### TEXTE FOURNI

>>>

Boivin, s'avançant alors avec calme, au milieu des boulets et des balles, examine le tablier du pont, descend au-dessous et revient me donner l'assurance que tout est solide et que le régiment peut passer!… Je lui rendis son grade; il reprit son cheval, et, se plaçant en tête de l'escadron qui allait franchir le pont, il marcha le premier sur les Russes, qui n'attendirent pas notre attaque et se retirèrent promptement. L'Empereur ayant, le mois suivant, passé la revue du régiment et fait plusieurs promotions, je fis nommer M. Boivin sous-lieutenant.
Notre nouveau général, M. Wathiez, sut acquérir, dans ces divers combats, l'estime et l'affection des troupes. Quant au général Exelmans, commandant de la division, nous ne le connaissions encore que par la voix publique de l'armée qui nous avait informés de sa brillante valeur; mais elle le signalait aussi pour manquer souvent d'esprit de suite dans le commandement. Nous en eûmes la preuve dans le fait suivant, qui signala la reprise des hostilités.
Au moment où la division exécutait une retraite que mon régiment devait couvrir, le général Exelmans, sous prétexte de tendre un piège à l'avant-garde prussienne, m'ordonne de mettre à sa disposition ma compagnie d'élite et mes 25 plus habiles tirailleurs, dont il confie le commandement au chef d'escadrons Lacour; puis il place ces 150 hommes au milieu d'une plaine entourée de bois, et après avoir défendu de bouger sans son ordre, il s'en va et les oublie complètement!… Les ennemis arrivent, et, voyant le détachement ainsi abandonné, ils s'arrêtent, de crainte qu'on ne l'ait mis là afin de les attirer dans une embuscade. Pour s'en assurer, ils font glisser isolément quelques hommes à droite et à gauche dans les bois, et, n'entendant aucun coup de feu, ils en augmentent insensiblement le nombre, au point d'environner entièrement nos cavaliers! En vain quelques officiers font observer au commandant Lacour que cette marche enveloppante a pour but de lui couper la retraite; Lacour, très brave militaire, mais n'ayant aucune initiative, s'en tient à la lettre de l'ordre qu'il avait reçu, sans penser que le général Exelmans l'a peut-être oublié, qu'il serait bon de l'envoyer prévenir et de faire tout au moins reconnaître le terrain par lequel il pourra se retirer. On lui a dit de rester là, il y restera, dussent ses hommes y être pris ou périr.

<<<

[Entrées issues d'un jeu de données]
>>>

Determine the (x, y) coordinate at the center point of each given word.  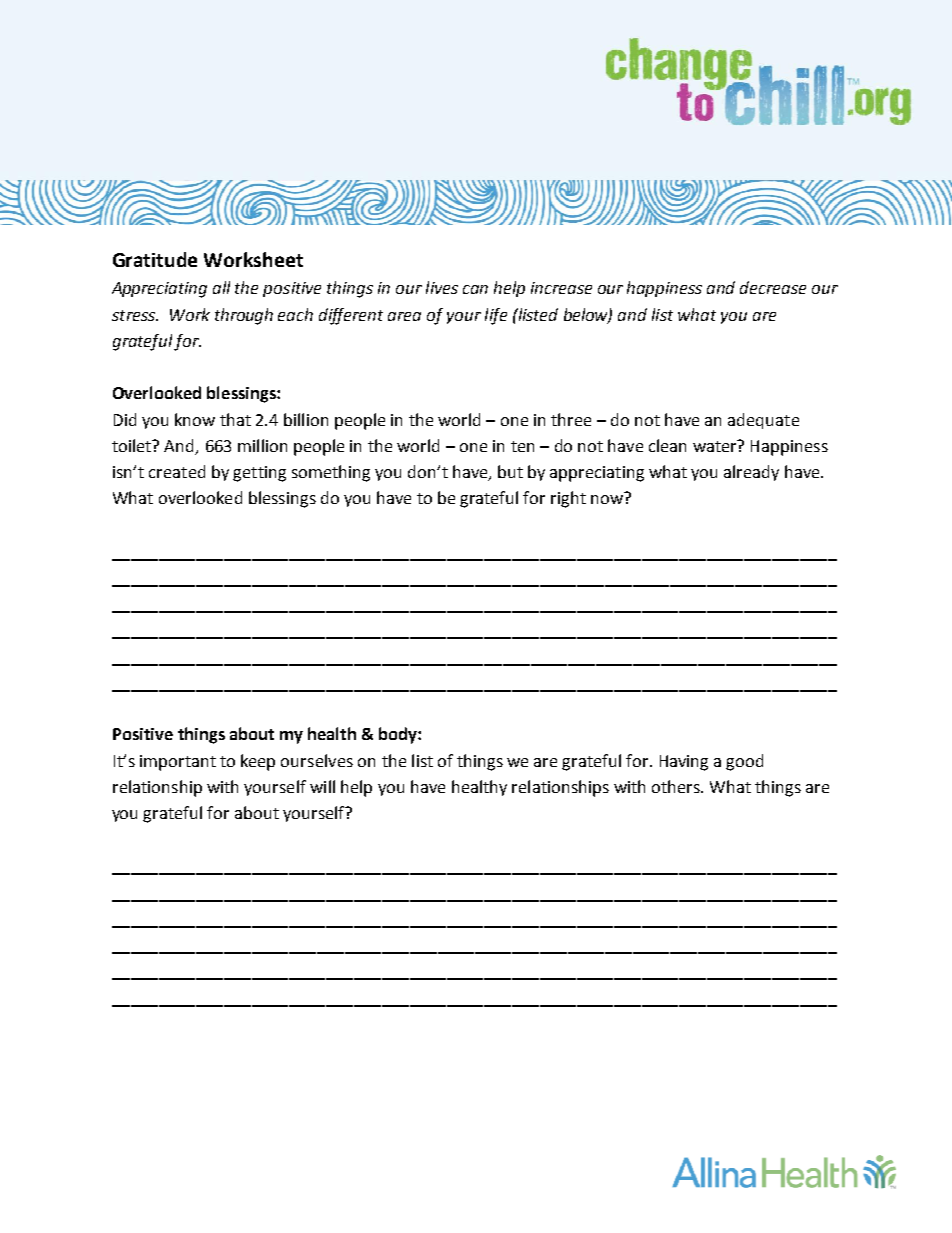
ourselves (317, 760)
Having (684, 763)
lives (442, 287)
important (178, 763)
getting (259, 474)
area (404, 316)
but (510, 471)
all (221, 287)
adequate (763, 421)
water (716, 446)
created (177, 471)
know (195, 419)
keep (258, 762)
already (751, 473)
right (568, 499)
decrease (773, 287)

<<<

### CONSIGNES DE L'EXERCICE
(1) D'après le texte fourni, à quel grade M. Boivin fut-il nommé à la suite de la revue du régiment passée par l'Empereur ?
(2) Reproduisez à l'identique le passage du texte fourni qui commence par « Notre nouveau général, M. » et se poursuit jusqu'à « reprise des hostilités. ».

### CORRIGÉ
(1) Il fut nommé sous-lieutenant.

(2)
Notre nouveau général, M. Wathiez, sut acquérir, dans ces divers combats, l'estime et l'affection des troupes. Quant au général Exelmans, commandant de la division, nous ne le connaissions encore que par la voix publique de l'armée qui nous avait informés de sa brillante valeur; mais elle le signalait aussi pour manquer souvent d'esprit de suite dans le commandement. Nous en eûmes la preuve dans le fait suivant, qui signala la reprise des hostilités.